My amazing friend Caitlin has started to keep a gratitude journal. Although we don’t live in the same place, I can see the changes in her from afar. Because what is she doing as soon as she wakes in the morning? Focusing on the good. Such a simple idea that can completely change the course of our days.

I’ve been a morning person since college. The U of A swim team didn’t have morning practices on Tuesdays and Thursdays, but I would still set my alarm to make sure I didn’t miss out on the peaceful morning solitude. I would drink tons of coffee and read the newspaper (and it was actually paper, mind you. This wasn’t 1996, but 2008 so I was super vintage, subscribing to an actual newspaper). The mornings have always been my favorite because they burst with the potential of a new day. Then, about eight years into being a morning person, I had a baby…

That sacred time where I’d curl up on the couch with my coffee and devotional just went away. Because either my body needed sleep or my baby needed my body. Mornings were no longer a time of invigorated optimism but of looming duties. It had been a rough night and I was expected to stay awake and keep the baby alive all day? That felt like a lot.

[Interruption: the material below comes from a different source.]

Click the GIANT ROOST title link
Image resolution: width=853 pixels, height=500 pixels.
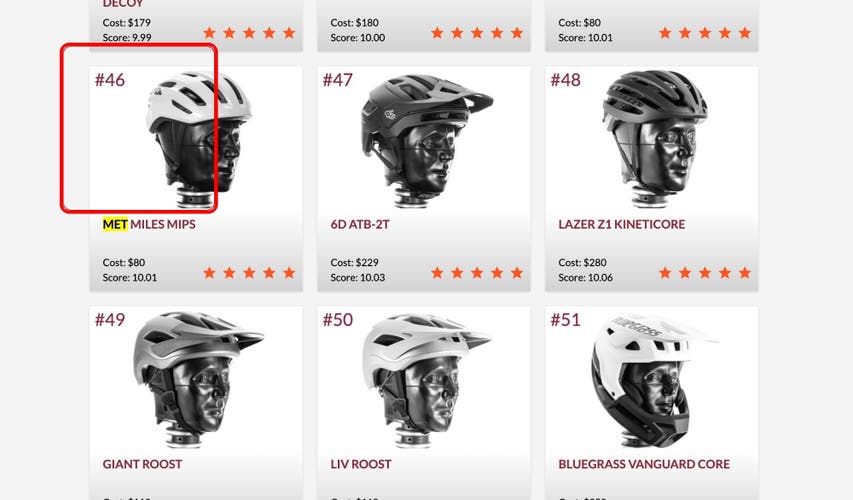[143, 464]
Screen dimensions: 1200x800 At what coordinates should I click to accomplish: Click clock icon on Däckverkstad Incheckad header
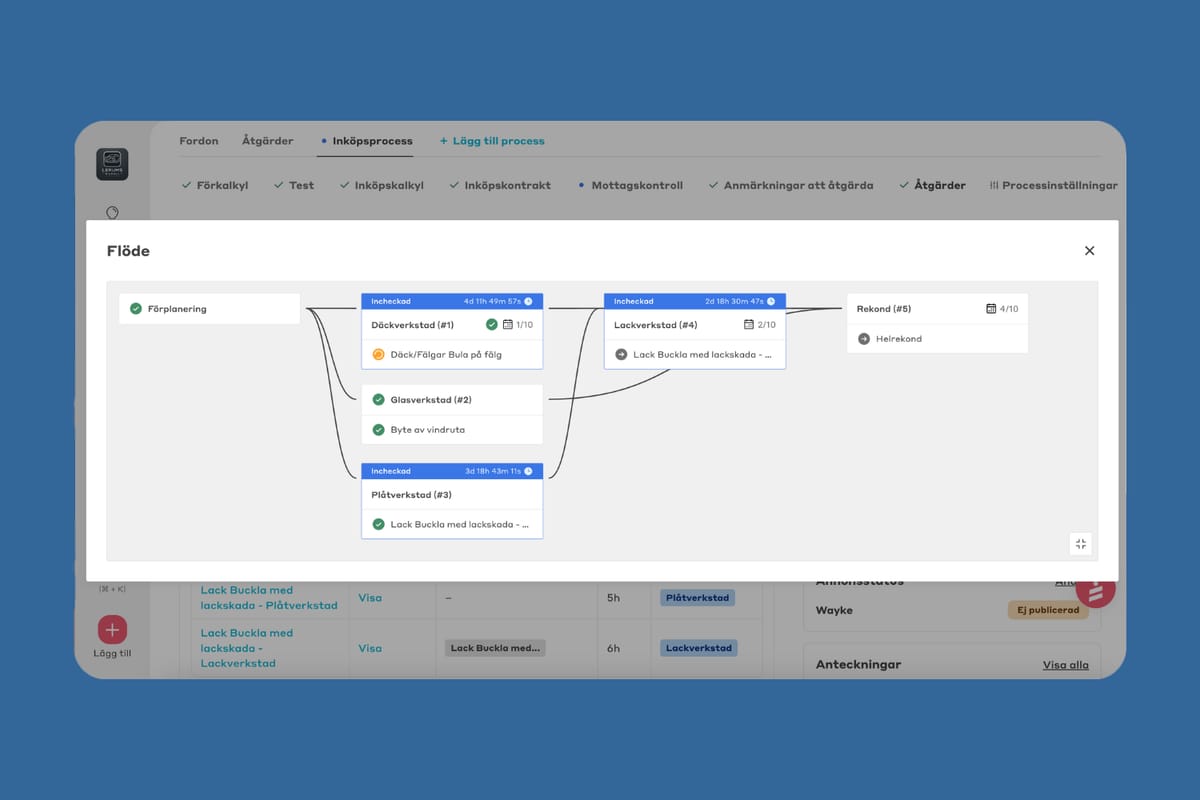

Sometimes you’re just tired and focusing on the good feels like work. I’ve yet to meet a new mom who has sunshine beaming from her sleep-deprived face in the morning, but there are plenty of exhausted people I know who don’t dwell on how bad their night was.

This is my “focus on the good” shirt. And I look tired, so I must have been wearing it intentionally that day.

We all know someone who is suffering more than we are. We cannot imagine being in their shoes– how do they deal? The most inspiring people I know have gone through crap or are in the middle of it right now. And it’s not their condition that is inspiring, it’s the way they are living despite their condition.

Matt and I are well aware that we have it good. And what’s the danger of having a blessed existence? Not counting your blessings because they are routine. We notice every little bump. We haven’t been put through the fire enough to not feel it. Sure, it might still be refining us, but ouch!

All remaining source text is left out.